Data for this task:
━━━━━━━━━━━━━━━━
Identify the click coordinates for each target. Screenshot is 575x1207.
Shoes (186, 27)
━━━━━━━━━━━━━━━━
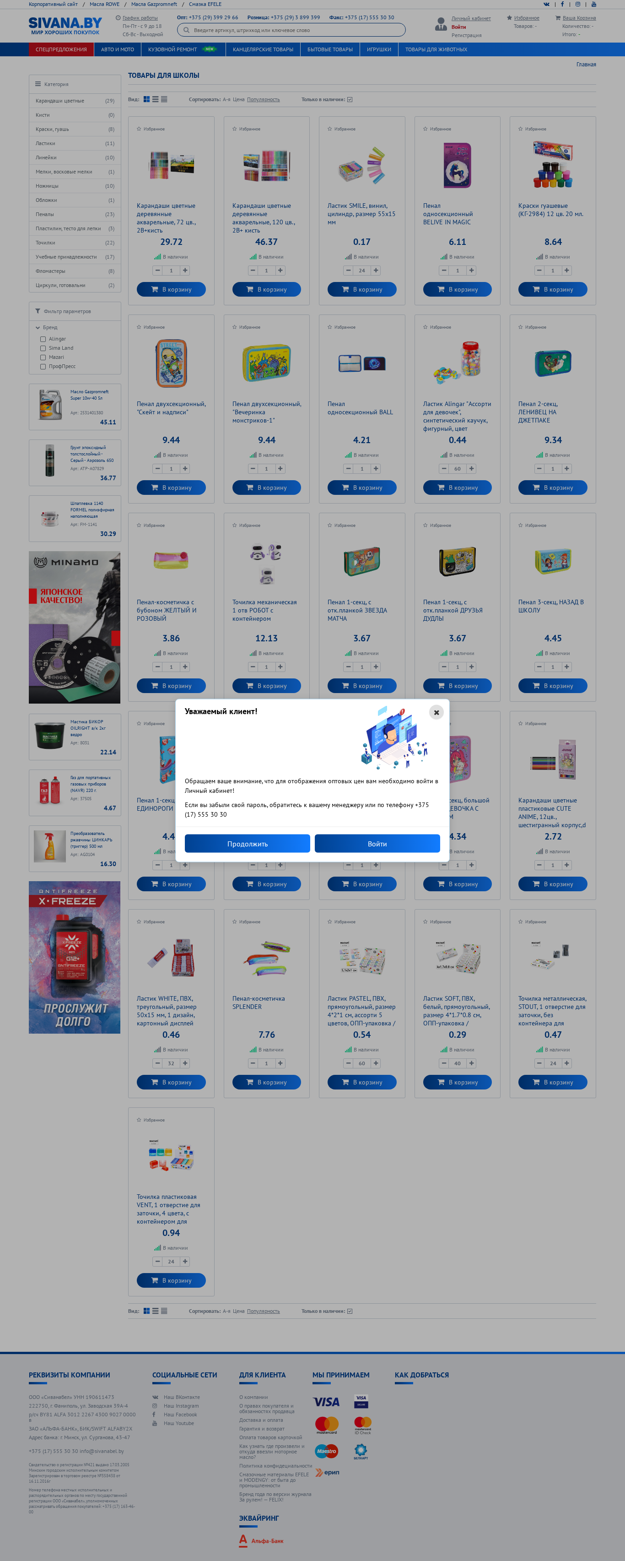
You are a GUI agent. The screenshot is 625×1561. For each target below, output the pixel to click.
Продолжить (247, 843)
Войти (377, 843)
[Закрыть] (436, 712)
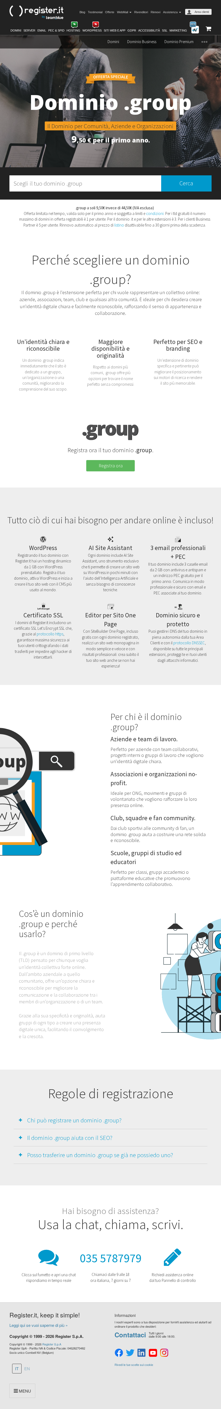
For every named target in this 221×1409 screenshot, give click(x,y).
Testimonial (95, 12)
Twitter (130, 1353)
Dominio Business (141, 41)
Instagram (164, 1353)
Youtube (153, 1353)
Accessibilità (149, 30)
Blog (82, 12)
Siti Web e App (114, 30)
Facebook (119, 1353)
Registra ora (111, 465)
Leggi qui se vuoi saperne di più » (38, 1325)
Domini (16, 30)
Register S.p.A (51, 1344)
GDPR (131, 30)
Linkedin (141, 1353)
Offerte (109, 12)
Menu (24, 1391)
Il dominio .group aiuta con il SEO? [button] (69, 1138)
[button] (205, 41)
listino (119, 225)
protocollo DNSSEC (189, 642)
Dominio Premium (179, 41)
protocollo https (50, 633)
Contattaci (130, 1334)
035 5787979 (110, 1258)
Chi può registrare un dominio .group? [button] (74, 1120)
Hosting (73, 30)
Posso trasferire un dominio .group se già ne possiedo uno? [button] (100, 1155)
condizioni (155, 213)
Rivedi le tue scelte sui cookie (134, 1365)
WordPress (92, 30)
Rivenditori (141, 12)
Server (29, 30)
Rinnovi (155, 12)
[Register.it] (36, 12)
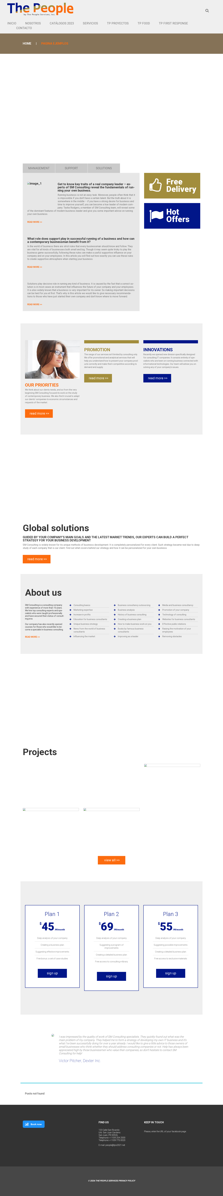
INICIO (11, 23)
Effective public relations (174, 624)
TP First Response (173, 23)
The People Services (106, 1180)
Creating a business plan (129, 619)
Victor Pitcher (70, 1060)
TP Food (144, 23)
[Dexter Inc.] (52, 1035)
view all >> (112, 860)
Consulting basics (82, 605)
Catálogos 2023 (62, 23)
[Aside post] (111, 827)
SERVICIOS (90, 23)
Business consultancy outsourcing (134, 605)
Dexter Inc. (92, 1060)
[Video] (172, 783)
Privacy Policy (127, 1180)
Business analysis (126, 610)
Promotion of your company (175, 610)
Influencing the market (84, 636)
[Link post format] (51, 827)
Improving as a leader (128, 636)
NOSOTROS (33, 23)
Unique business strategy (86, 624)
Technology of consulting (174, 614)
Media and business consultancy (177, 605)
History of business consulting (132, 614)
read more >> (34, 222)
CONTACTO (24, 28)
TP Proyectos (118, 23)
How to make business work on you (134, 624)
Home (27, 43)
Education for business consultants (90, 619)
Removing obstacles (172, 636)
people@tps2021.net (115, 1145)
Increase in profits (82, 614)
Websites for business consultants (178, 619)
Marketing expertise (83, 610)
━━━━━━━━━━━━━━━━
Task requirements: Could you rewrite everything from the entry containing "condizioni (155, 213)" down to the entry containing "Marketing expertise (83, 610)", changing "Dexter Inc." to "Dexter Corp." and keeping all else the same? Leave the pictures out.

Output of the exercise:
condizioni (155, 213)
Rivedi le tue scelte sui cookie (134, 1365)
WordPress (92, 30)
Rivenditori (141, 12)
Server (29, 30)
Rinnovi (155, 12)
[Register.it] (36, 12)
INICIO (11, 23)
Effective public relations (174, 624)
TP First Response (173, 23)
The People Services (106, 1180)
Creating a business plan (129, 619)
Victor Pitcher (70, 1060)
TP Food (144, 23)
[Dexter Corp.] (52, 1035)
view all >> (112, 860)
Consulting basics (82, 605)
Catálogos 2023 (62, 23)
[Aside post] (111, 827)
SERVICIOS (90, 23)
Business consultancy outsourcing (134, 605)
Dexter Corp. (92, 1060)
[Video] (172, 783)
Privacy Policy (127, 1180)
Business analysis (126, 610)
Promotion of your company (175, 610)
Influencing the market (84, 636)
[Link post format] (51, 827)
Improving as a leader (128, 636)
NOSOTROS (33, 23)
Unique business strategy (86, 624)
Technology of consulting (174, 614)
Media and business consultancy (177, 605)
History of business consulting (132, 614)
read more >> (34, 222)
CONTACTO (24, 28)
TP Proyectos (118, 23)
How to make business work on you (134, 624)
Home (27, 43)
Education for business consultants (90, 619)
Removing obstacles (172, 636)
people@tps2021.net (115, 1145)
Increase in profits (82, 614)
Websites for business consultants (178, 619)
Marketing expertise (83, 610)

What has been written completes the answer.